WHAT NEEDS TO BE DONE:
Repeat the entries without change, omitting the pictures.

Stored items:
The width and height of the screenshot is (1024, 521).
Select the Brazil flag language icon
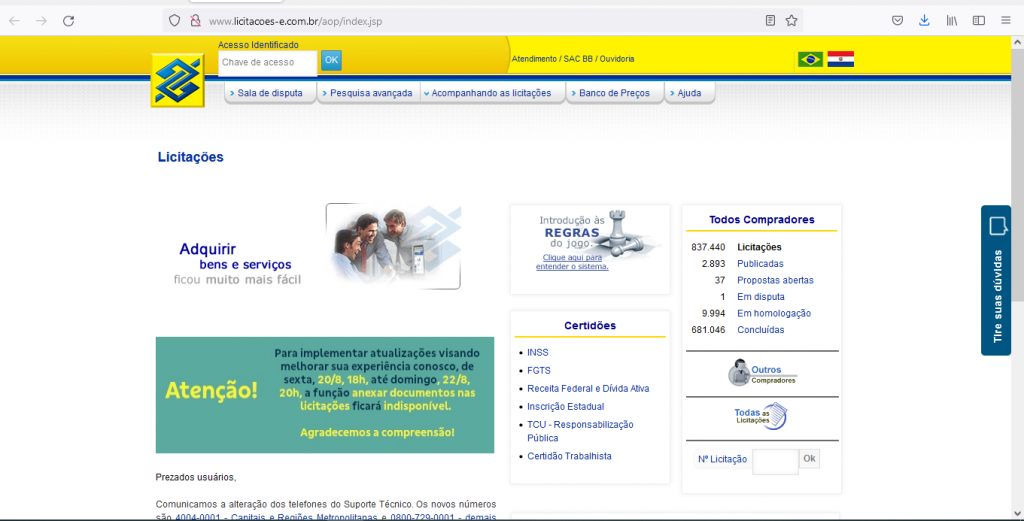(810, 59)
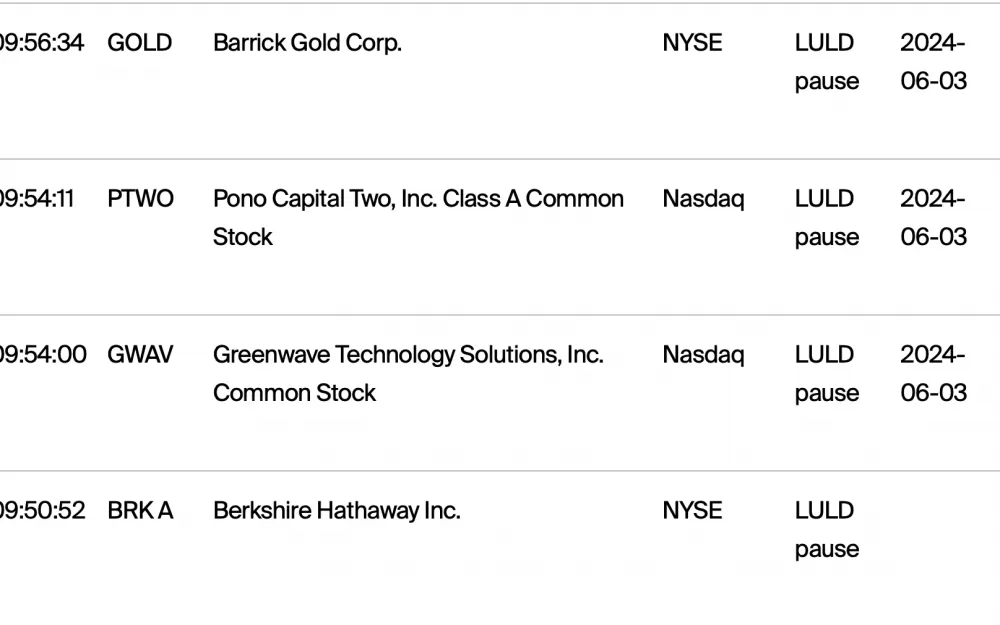Select the GOLD ticker symbol
1000x625 pixels.
pyautogui.click(x=140, y=43)

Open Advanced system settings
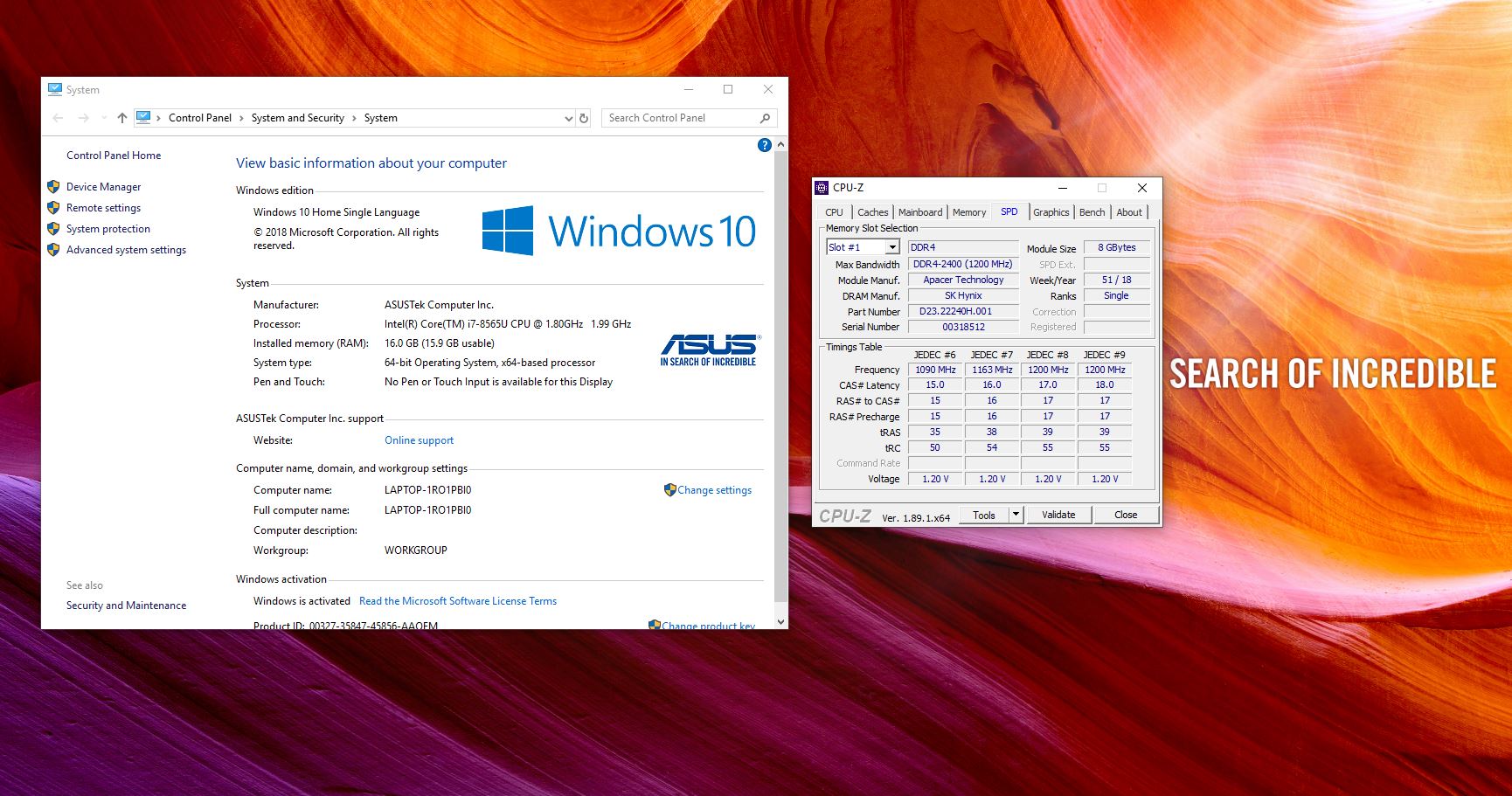point(126,250)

EXERCISE OUTPUT:
The width and height of the screenshot is (1024, 521).
Select the Brazil flag language icon
(810, 59)
Select the GOLD ticker symbol
1000x625 pixels.
pyautogui.click(x=140, y=43)

Open Advanced system settings
point(126,250)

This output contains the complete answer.